/ 19 June 1998

Solid, brave, reliable, brilliant

Dave Hill World Cup

He may do the least running, but the man in the number one jersey has as critical a job as any of his (active) colleagues.

While South Africa’s troubles may have been solved by the inclusion of Hans Vonk, the debate about what makes a good goalkeeper rages on.

The English football fraternity, for instance, for a long time had a superiority complex about its goalkeepers. It precisely exemplified that nation’s attitude towards the rest of the world in general.

The goalkeepers were Englishness personified: they were solid, brave and reliable, and even when they were brilliant, it was brilliance of the most ostentatious kind.

The rest of the world’s goalkeepers were fragile, flashy and frequently ludicrous. You couldn’t take them seriously at all.

Unfortunately, such smugness had a degree of justification. In the 1966 World Cup, Gordon Banks did not concede his first goal until being beaten from the penalty spot by Portugal’s Eusebio in the semi-final, and by then England were already heading for victory.
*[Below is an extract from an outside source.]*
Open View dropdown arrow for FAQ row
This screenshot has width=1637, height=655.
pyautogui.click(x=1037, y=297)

By general consent, he did not make a single error throughout the tournament: Banks of England was that safe.

What a telling contrast with the goalkeepers of that inferior entity, the remainder of the planet, the English would snort to themselves.
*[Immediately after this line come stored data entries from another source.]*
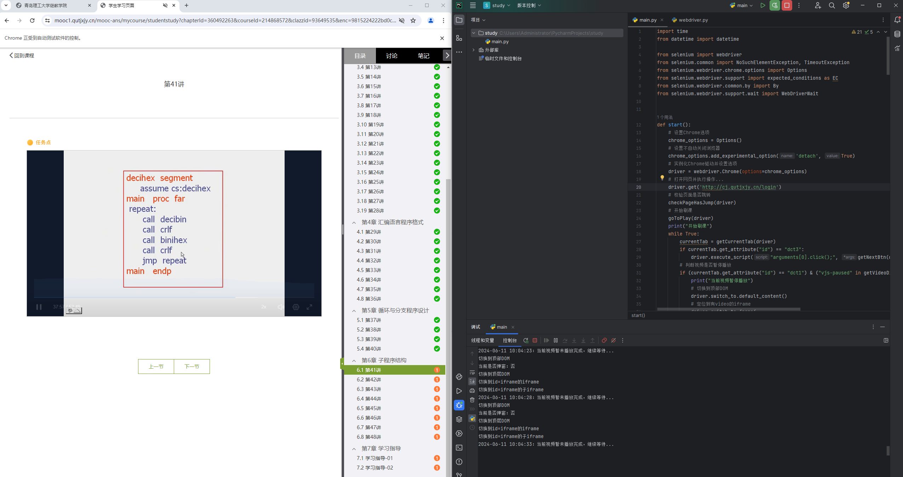Screen dimensions: 903x477
Task: Open the Database tool window on right edge
Action: pos(897,34)
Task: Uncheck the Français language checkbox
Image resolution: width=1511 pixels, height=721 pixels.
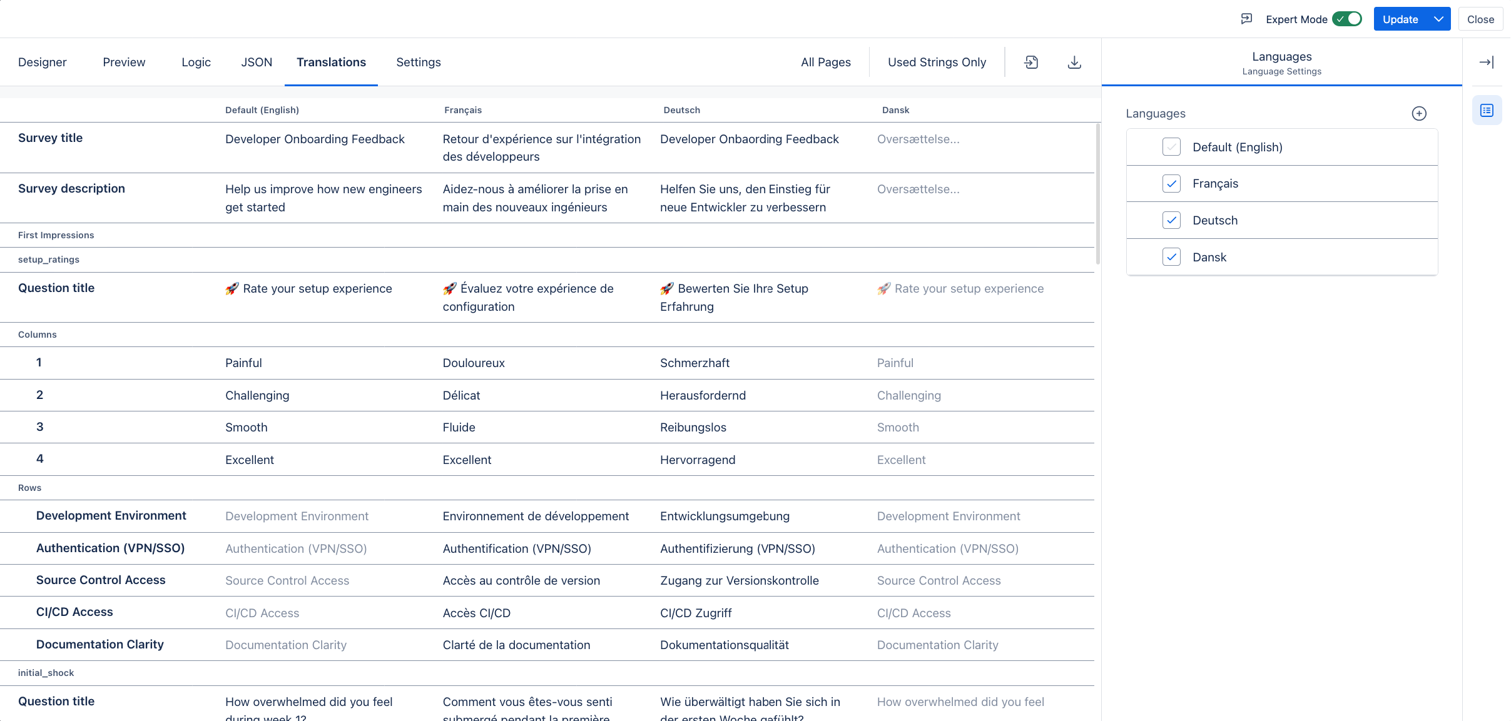Action: point(1171,183)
The extreme specialisation of their position means that even the most colourless and phlegmatic are, to some degree, personifications of footballing Otherness: eccentrics, outsiders, loners, one-offs.

Perhaps the most glamorous goalkeeper ever was Lev Yashin of the former USSR. The essence of his appeal was a combination of brilliance and enigma. Yashin was athletic, immensely honourable, brave and always took the field clad in black.

When he came to England in 1966, he was near the end of his career and at the peak of his mystique. In the film documentary of the competition, Goal!, there is a marvellous scene where Yashin is greeted on arrival at Goodison Park by a knot of devotees who shower him with kisses and flowers.

Yet his World Cup ended in disappointment on the same northern field. A brutal semi- final against West Germany was settled when Franz Beckenbauer curled a long shot just inside one of his posts.

The goal provided one of the tournament’s enduring minor mysteries. Was the mighty Yashin unsighted, and therefore helpless, or was he guilty of an error of judgment all the more sad for being wholly uncharacteristic? The great man provided no public explanation before boarding the plane back to Moscow – even in failure his magic endured.

At the opposite end of the scale, and set to grace France 98 in England’s group, is the deranged figure of Colombia’s Ren Higuita, who amazed a Wembley crowd in 1988 by executing his “scorpion kick” – letting a high ball float over his head before leaping and volleying it away, in mid-air, with his heels.

Here was the antithesis of good practice, yet it has transformed its exponent into a figure of world renown – clinching evidence that goalkeeping is an occupation of extremes.

Much of what they do is banal, but the moments when goalkeepers are drawn into serious action are frequently those of the greatest excitement and tension.

The onrushing striker, the testing cross, and the shot on target bring into focus the meaning of the term “last line of defence”.

In split seconds he must leap among jostling bodies, throw himself at feet, or propel himself with stretching fingers into the path of the hurtling ball. It is then that the outsider’s options are most starkly set out, when a goalkeeper becomes utterly exposed. For him it can be only death or glory, derisive mockery or splendid sacrifice.

He can only be victim or victor or, especially, sinner or saint. Like Satan, he betrays. Like Jesus, he saves. It’s a desperate job – and every outfield player thanks God that somebody else wants to do it.